Derzeit scheitert libreka! wohl auch ein der “vernünftige(n) Erwartungshaltung”, für die Ronald Schild plädierte. Dass die “Erwartungshaltung” vielleicht zu hoch war mit den vollmundigen Ankündigen, ist nicht zu verdenken. Google und Google Books ist durch (Todes- oder Über-)Mut zu einer entsprechenden Bekanntheit gelangt, da kann man sich denken, dass man mit der Zögerlichkeit deutscher Verlage nicht gleichen Erfolg in so kurzer Zeit erreichen kann. Gewiss ist die personelle und finanzielle Ausstattung der MVB nicht mit Google oder Amazon vergleichbar, aber eigene Wege zu beschreiten ist immer risikoreich. War man denn eigentlich dazu bereit, ein wirkliches Risiko auf sich zu nehmen oder hat man sich hier nicht im eigenen Elan durch zögerliche Bedenken selbst ausgebremst? Dieser Kritikpunkt ist sicherlich ehrlich, wirkt aber wie ein verzweifelter Verteidigungsschlag nach der eigenen positiven Bewertung seines Produkts:

Außerdem würden der MVB häufig digitale Versionen von Titeln geliefert, die mit erheblichem Aufwand nachbearbeitet werden müssten, um auf libreka! als E-Book verkauft werden zu können.

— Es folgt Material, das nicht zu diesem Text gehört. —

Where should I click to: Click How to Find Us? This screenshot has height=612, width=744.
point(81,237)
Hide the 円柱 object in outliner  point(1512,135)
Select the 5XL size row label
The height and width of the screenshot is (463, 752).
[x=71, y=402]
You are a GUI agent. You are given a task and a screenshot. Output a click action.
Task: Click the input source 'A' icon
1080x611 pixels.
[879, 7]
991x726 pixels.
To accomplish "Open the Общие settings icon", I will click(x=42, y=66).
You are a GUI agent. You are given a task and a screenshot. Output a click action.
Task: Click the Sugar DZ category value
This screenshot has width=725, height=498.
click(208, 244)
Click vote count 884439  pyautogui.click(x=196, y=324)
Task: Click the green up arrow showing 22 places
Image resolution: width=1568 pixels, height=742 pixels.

Die Kritik von Vittorio E. Klostermann (Vittorio Klostermann Verlag), Albrecht Hauff (Thieme) und Hans Freiwald (CW Niemeyer Buchverlage) wird hoffentlich ernst genommen, denn sonst kann man das Projekt libreka! als gescheitert abhakten. Sie stellten fest, dass zwischen der öffentlichen Wahrnehmung der Plattform und der Selbsteinschätzung des Verbands Welten liegen. Hierzu ist es wichtig, dem jetzt intensiv gegenzusteuern, um zu verhindern, dass Verlage das zu sinken drohende Schiff verlassen.

Bernd Weidmann (Die Werkstatt) plädierte dafür, das anonyme Papier nicht als bloße Schmähschrift abzutun und sich in die Situation der Kritiker zu versetzen.

Eine sachliche Bewertung der vorhandenen Unzulänglichkeiten bei libreka! wird schwer werden, zumal jetzt mehr und mehr Emotionen mitschwingen. Die Defizite in der Kommunikation abzustellen und die Missstimmung in der Branche besser wahrzunehmen ist einer der wichtigsten Ansatzpunkte. Zudem sollte auf die Wahrnehmung der Kunden und der Konkurrenz (wenn man Bibliothekare dazu zählen möchte) frühzeitiger geachtet werden. Bereits 2007 wurde da an den Angeboten von libreka! nicht unbedingt ein gutes Haar gelassen.